** Work instructions **
Reproduce the passage of the RLlib pull request text starting at "Here is the" and ending at "have been recreated.", keeping every word and character unchanged.

** Source extract **
[RLlib] Add `on_workers_recreated` callback to Algorithm. #40354

sven1977 · 2023-10-15T20:44:05Z

Add on_workers_recreated callback to DefaultCallbacks to be used in Algorithm.

Why are these changes needed?

Sometimes, when a local- or remote worker is restarted, users would like to be able to immediately send some information to these workers (e.g. the global steps sampled from the Algorithm's counters). Therefore, we added this new callback event.

The new on_workers_recreated() callback is triggered after the Algorithm has checked, whether any workers (training ones under Algorithm.workers and evaluation ones under Algorithm.evaluation_workers) have failed, via the WorkerSet.restore_workers() API.

Here is the docstring of the new callback method. Note the need to use the .apply() method when dealing with a remote worker, as the callback is called from the local algorithm process and NOT by the worker process itself:

    @OverrideToImplementCustomLogic
    def on_workers_recreated(
        self,
        *,
        algorithm: "Algorithm",
        worker_set: "WorkerSet",
        worker_ids: List[int],
        is_evaluation: bool,
        **kwargs,
    ) -> None:
        """Callback run after one or more workers have been recreated.

        You can access (and change) the worker(s) in question via the following code
        snippet inside your custom override of this method:

        Note that any "worker" inside the algorithm's `self.worker` and
        `self.evaluation_workers` WorkerSets are instances of a subclass of EnvRunner.

** Data provided **
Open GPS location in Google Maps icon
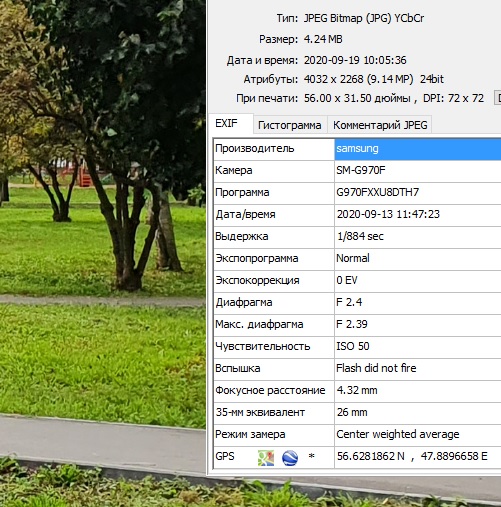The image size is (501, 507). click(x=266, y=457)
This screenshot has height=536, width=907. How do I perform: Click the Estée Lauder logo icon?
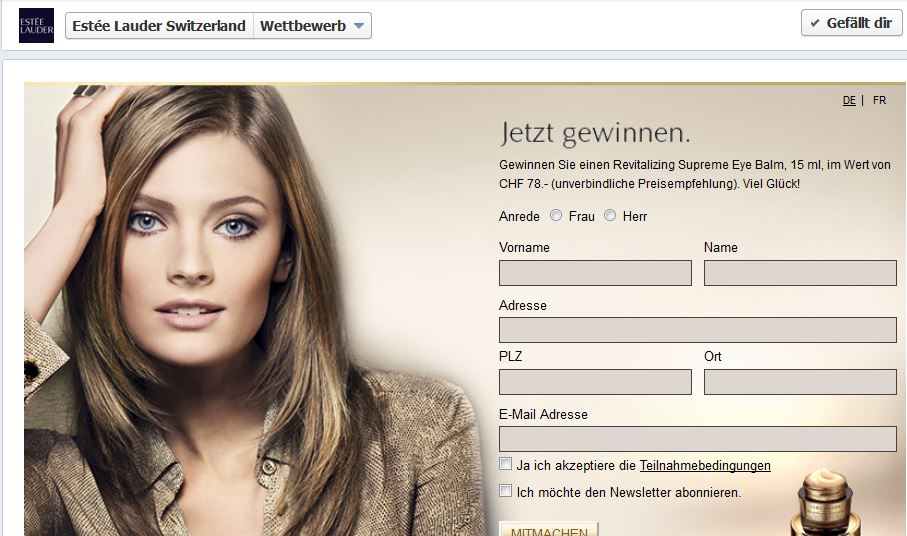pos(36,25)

** Result **
Here is the docstring of the new callback method. Note the need to use the .apply() method when dealing with a remote worker, as the callback is called from the local algorithm process and NOT by the worker process itself:

    @OverrideToImplementCustomLogic
    def on_workers_recreated(
        self,
        *,
        algorithm: "Algorithm",
        worker_set: "WorkerSet",
        worker_ids: List[int],
        is_evaluation: bool,
        **kwargs,
    ) -> None:
        """Callback run after one or more workers have been recreated.